---- Supplied entries

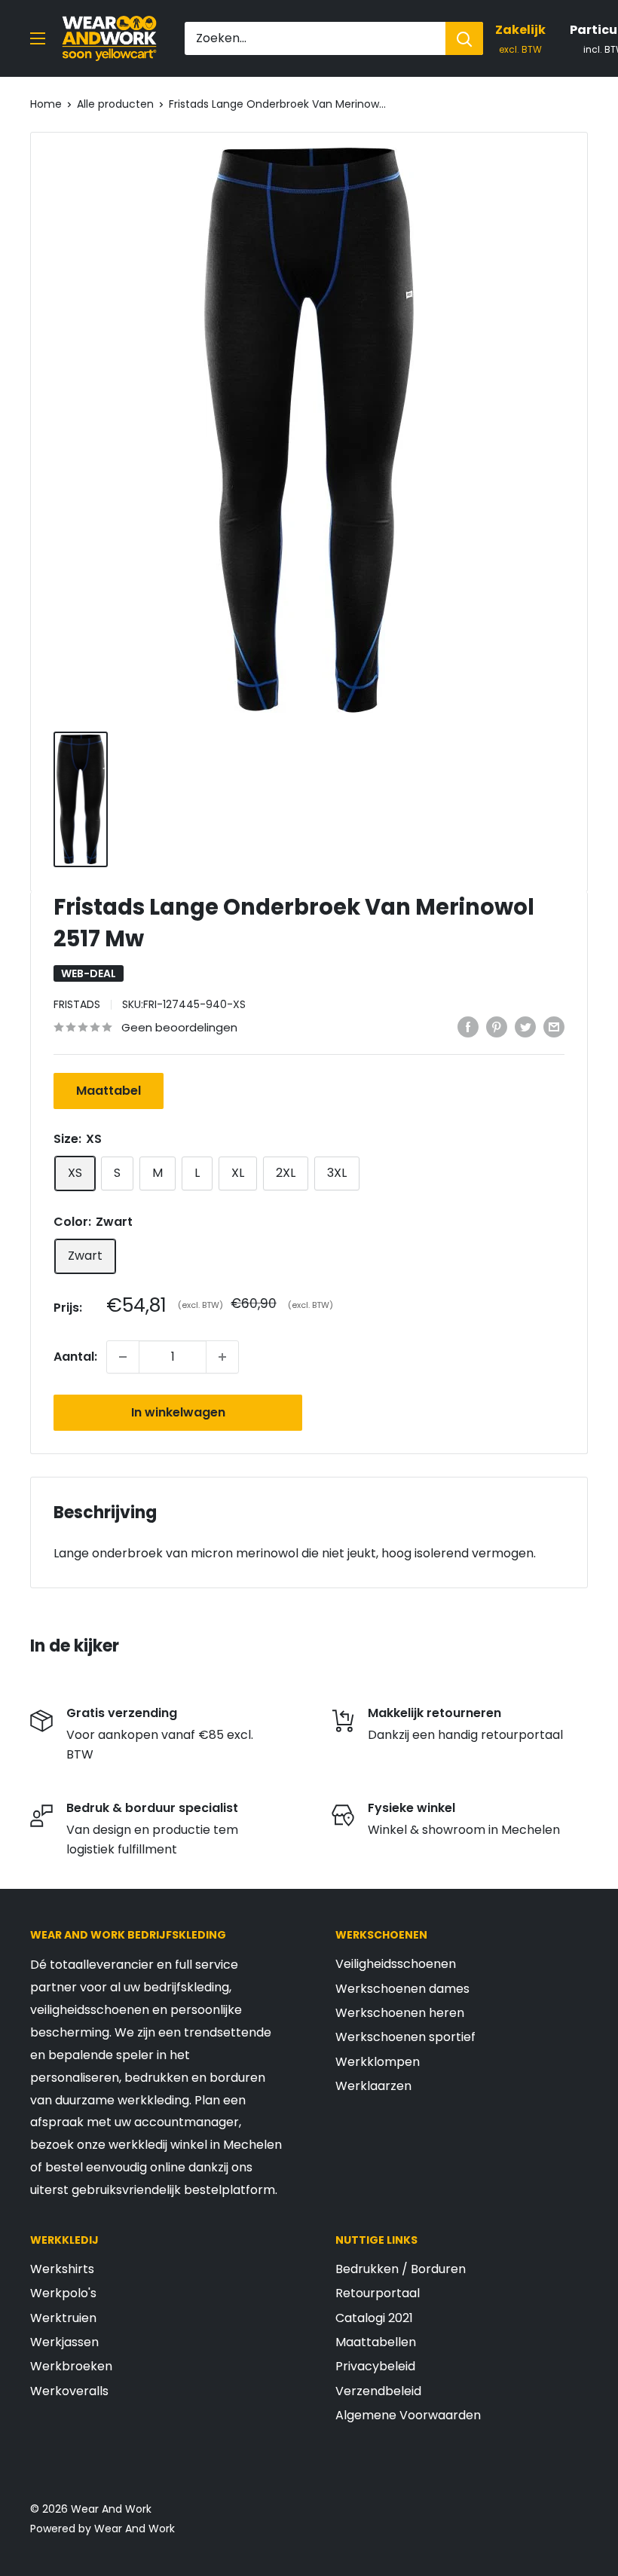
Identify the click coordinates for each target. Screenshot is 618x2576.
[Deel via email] (553, 1026)
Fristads (77, 1004)
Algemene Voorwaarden (408, 2415)
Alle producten (115, 104)
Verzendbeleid (378, 2391)
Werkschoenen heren (399, 2012)
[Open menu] (37, 38)
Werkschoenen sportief (405, 2037)
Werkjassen (64, 2342)
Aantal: (75, 1356)
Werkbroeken (71, 2366)
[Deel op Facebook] (468, 1026)
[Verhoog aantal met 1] (222, 1357)
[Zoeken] (464, 38)
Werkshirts (62, 2269)
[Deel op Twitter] (525, 1026)
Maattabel (108, 1090)
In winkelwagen (178, 1412)
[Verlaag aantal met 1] (123, 1357)
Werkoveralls (69, 2391)
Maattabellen (375, 2342)
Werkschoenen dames (402, 1988)
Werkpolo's (63, 2293)
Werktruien (63, 2318)
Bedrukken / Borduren (400, 2269)
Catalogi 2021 (374, 2318)
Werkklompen (377, 2061)
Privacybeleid (375, 2366)
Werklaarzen (373, 2086)
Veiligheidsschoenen (395, 1963)
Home (46, 104)
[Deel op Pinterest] (496, 1026)
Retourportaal (377, 2293)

--------

**What is needed**
Give the listing again, exactly as it appears, but without its images.

**Solution for this task**
Identify the click coordinates for each target. Screenshot is 618x2576.
[Deel via email] (553, 1026)
Fristads (77, 1004)
Algemene Voorwaarden (408, 2415)
Alle producten (115, 104)
Verzendbeleid (378, 2391)
Werkschoenen heren (399, 2012)
[Open menu] (37, 38)
Werkschoenen sportief (405, 2037)
Werkjassen (64, 2342)
Aantal: (75, 1356)
Werkbroeken (71, 2366)
[Deel op Facebook] (468, 1026)
[Verhoog aantal met 1] (222, 1357)
[Zoeken] (464, 38)
Werkshirts (62, 2269)
[Deel op Twitter] (525, 1026)
Maattabel (108, 1090)
In winkelwagen (178, 1412)
[Verlaag aantal met 1] (123, 1357)
Werkoveralls (69, 2391)
Maattabellen (375, 2342)
Werkschoenen dames (402, 1988)
Werkpolo's (63, 2293)
Werktruien (63, 2318)
Bedrukken / Borduren (400, 2269)
Catalogi 2021 (374, 2318)
Werkklompen (377, 2061)
Privacybeleid (375, 2366)
Werklaarzen (373, 2086)
Veiligheidsschoenen (395, 1963)
Home (46, 104)
[Deel op Pinterest] (496, 1026)
Retourportaal (377, 2293)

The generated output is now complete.